The Leeds-based manufacturer of power distribution and generation equipment said the deal, backed by fund manager Enterprise Ventures and Bank of Ireland UK, passes control of the business to a management team led by managing director Laurence MacKenzie, operations director Andy Pinkney, general manager Paul Matthews and finance director Jo Evans.

Mr Pinkney and Mr Matthews were already shareholders in the business. They will be joined by a new chairman, Harry McCracken, who is the former group managing director of Irish energy company Viridian Power & Energy.
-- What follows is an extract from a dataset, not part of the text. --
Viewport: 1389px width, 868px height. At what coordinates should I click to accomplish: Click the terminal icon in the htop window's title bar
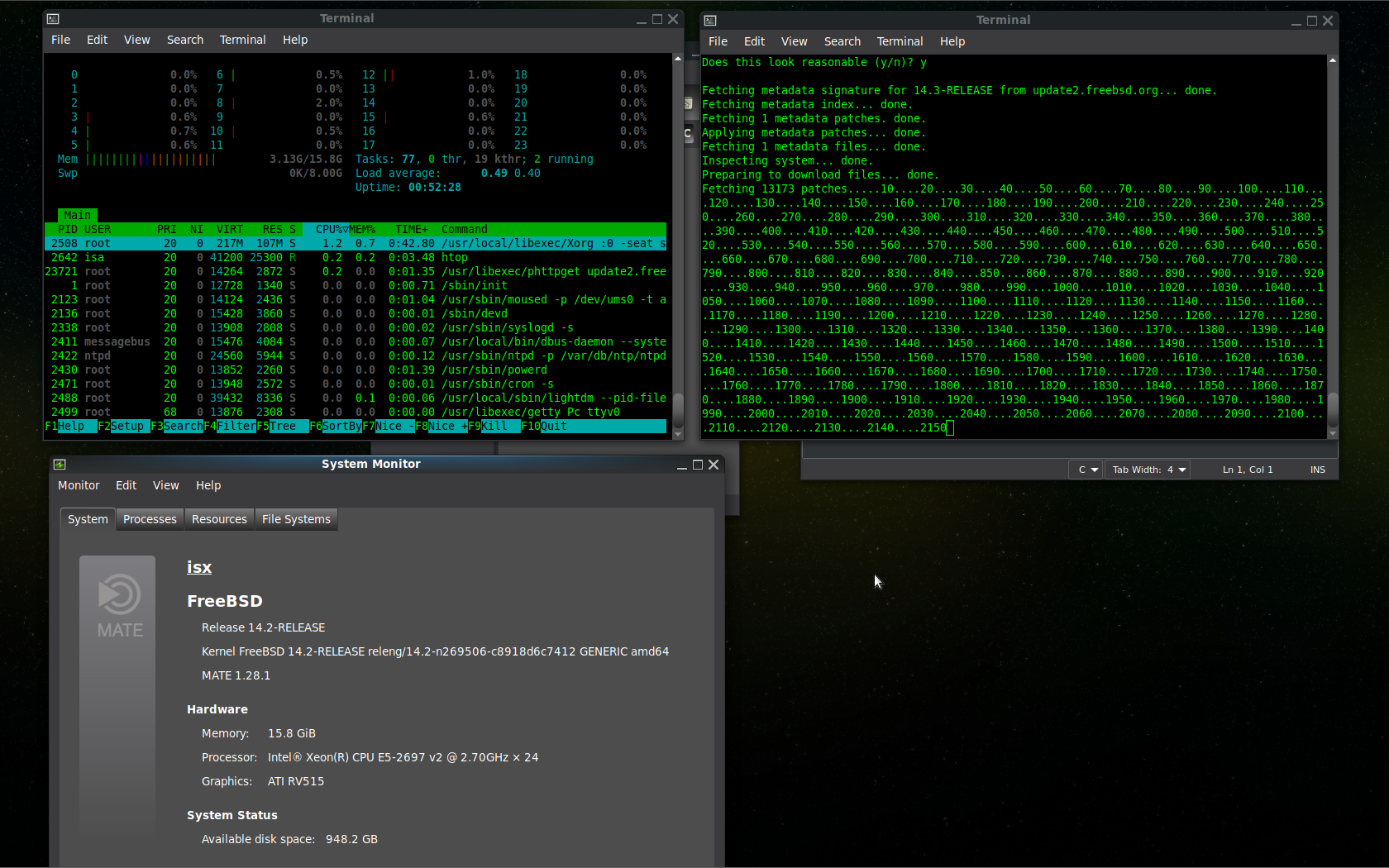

The deal provides an exit for outgoing executive chairman Richard Asquith and fund manager YFM, which backed a buyout led by Mr Asquith in 2005.

The company said it is on target to grow sales by 50 per cent year-on-year to £15m in the year to the end of March 2013. It recently completed an investment of £1m in new testing facilities.

Established more than a century ago, Winder Power employs around 100 people in its two divisions.

Winder Electrical specialises in the design and manufacture of power and distribution transformers for use on electricity networks, while Newton Derby supplies generation equipment for sectors including marine, rail and aviation.

Customers include SSE plc, Northern Ireland Electricity, Electricity North West, GE Energy, Inneos Chemicals, Air Products and Powerteam.

Exports account for around 20 per cent of sales at Winder Power.

Mr MacKenzie said: “This is a significant transaction for the MBO team and underscores our own commitment to the business.”

He said that Mr McCracken’s “significant industry experience will be of considerable benefit to Winder Power”.

Wayne Thomas, investment director at Enterprise Ventures, said that Winder Power has the potential to double in size over the next few years.

He added: “The Government’s target to generate 20 per cent of energy from renewables, the need to replace ageing power infrastructure and demand from overseas markets all offer opportunities for growth.”

Mr Mackenzie said: “It’s very much business as usual inside the business, the existing management team remains very focused on the business and its customers; we are very ambitious for the business.”

Advisory teams from Leeds acted on the deal.

Pannone LLP provided legal advice to Bank of Ireland while Pinsent Masons advised Enterprise Ventures and Clarion advised the management team. BHP Mitchells provided corporate finance advice to management.